In this article, I will cover:

Z-Image model overview
How to install Z-Image Turbo on ComfyUI
Comparing Flux and Z-Image models
Usage tips

Table of Contents

Software
Free Z-Image Turbo generation
Model
- Model architecture
- Model variants
Z-Image on ComfyUI
Compare Z-Image and Flux
Usage tips for Z-Image

Software

We will use ComfyUI, a free AI image and video generator. You can use it on Windows, Mac, or Google Colab.

Think Diffusion provides an online ComfyUI service. They offer an extra 20% credit to our readers.

Read the ComfyUI beginner’s guide if you are new to ComfyUI. See the Quick Start Guide if you are new to AI images and videos.

Take the ComfyUI course to learn how to use ComfyUI step by step.

Free Z-Image Turbo generation

This Hugging Face Space offers free Z-Image Turbo generation. Grab some while it last!

Model

Model architecture

Z-Image uses a new S3-DiT (Scalable Single-Stream Diffusion Transformer) backbone.
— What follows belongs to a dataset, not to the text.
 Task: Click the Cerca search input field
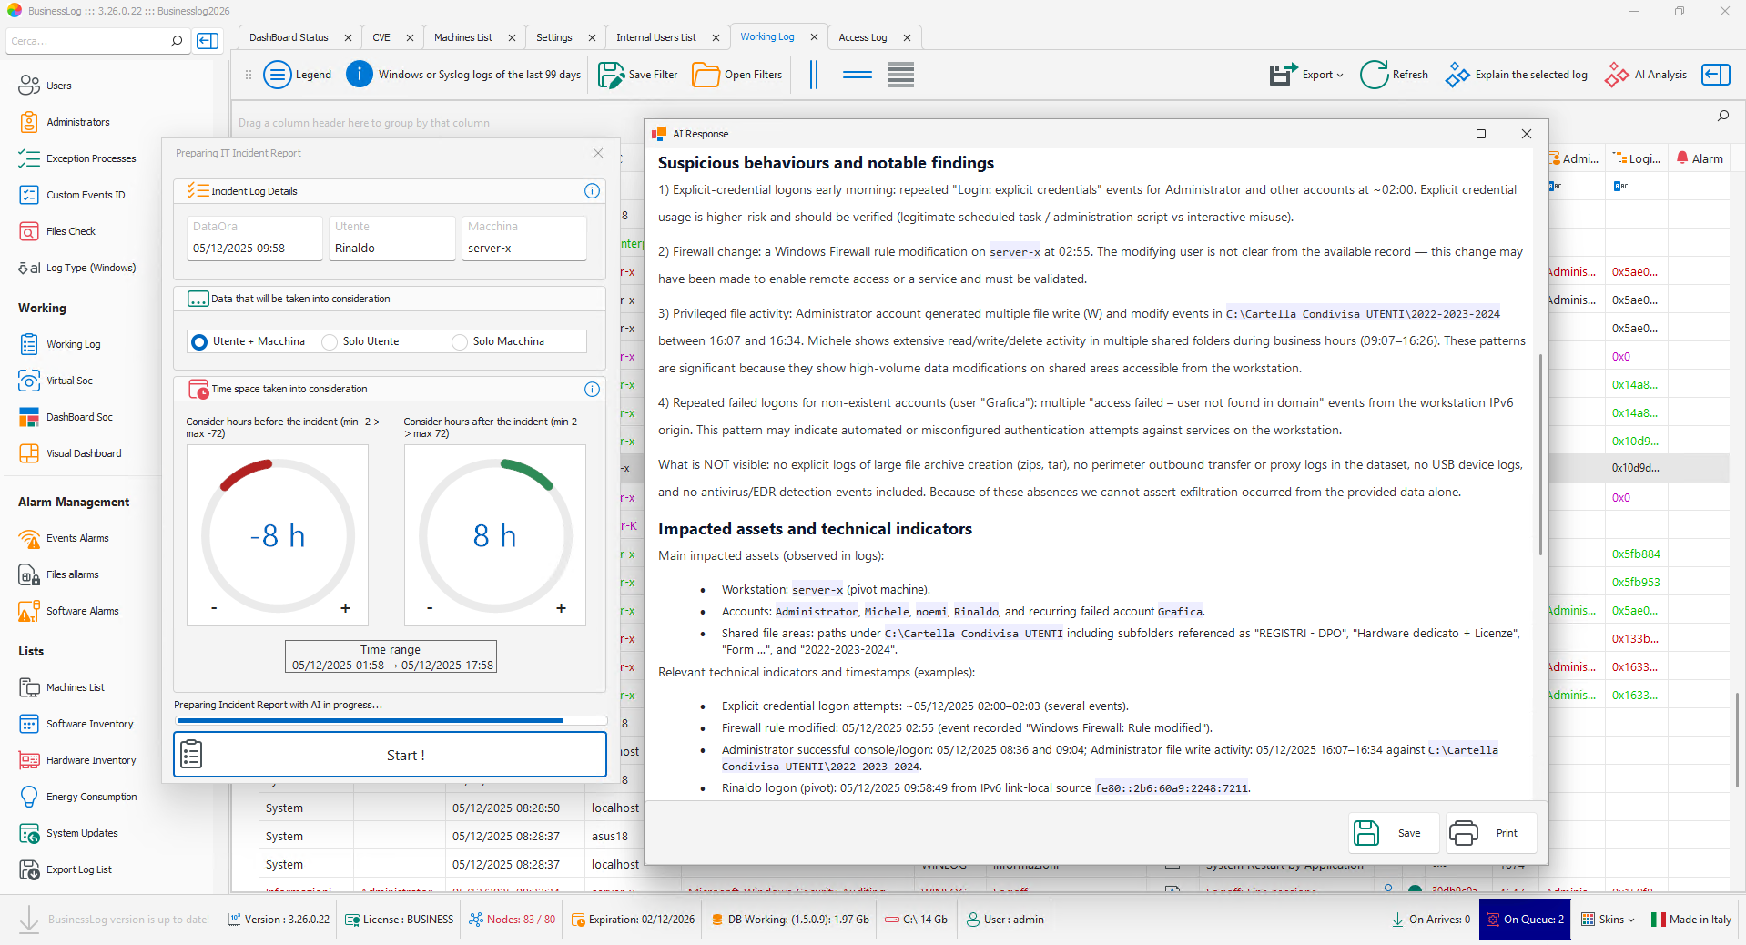point(86,41)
Let’s break down what this mean.

The SDXL model uses an older UNet architecture, featuring separate text and image processing. The text embedding influences image generation through conditioning.
The Flux.1 model uses a hybrid-stream DiT architecture that repeatedly processes the text and image on their own (the double stream) and combined (the single stream).
The Z-Image model opts for a simpler single-stream DiT for efficiency and puts text and input in a single stream from the start.

The result is a fast model with only 6 billion parameters, but highly competent in generating photo-realistic images and text rendering.

Model variants

Z-Image Turbo: The fast version. Optimized for 8-step inference. Ideal for consumer GPU cards like RTX 4090.
Z-Image Base: The non-distilled version. Better suited for fine-tuning and training LoRAs.
Z-Image Edit: A specialized version for instruction-based image editing.

We will only cover Z-Image Turbo in this article.

Follow the steps below to install and use the Z-Image Turbo model on ComfyUI which generates images in 9 steps and consumes less than 16 GB VRAM.

Google Colab

If you use my ComfyUI Colab notebook, you don’t need to download the models. Select the Z_Image before running the notebook.

Step 0: Update ComfyUI

Before loading the workflow, make sure your ComfyUI is up-to-date. The easiest way to do this is to use ComfyUI Manager.

Click the Manager button on the top toolbar.

Select Update ComfyUI.

Restart ComfyUI.

Step 1: Install models

Download ae.safetensors and put it in ComfyUI > models > vae folder.
Download qwen_3_4b.safetensors and put it in ComfyUI > models > text_encoders folder.
Download z_image_turbo_bf16.safetensors and put it in ComfyUI > models > diffusion_models folder.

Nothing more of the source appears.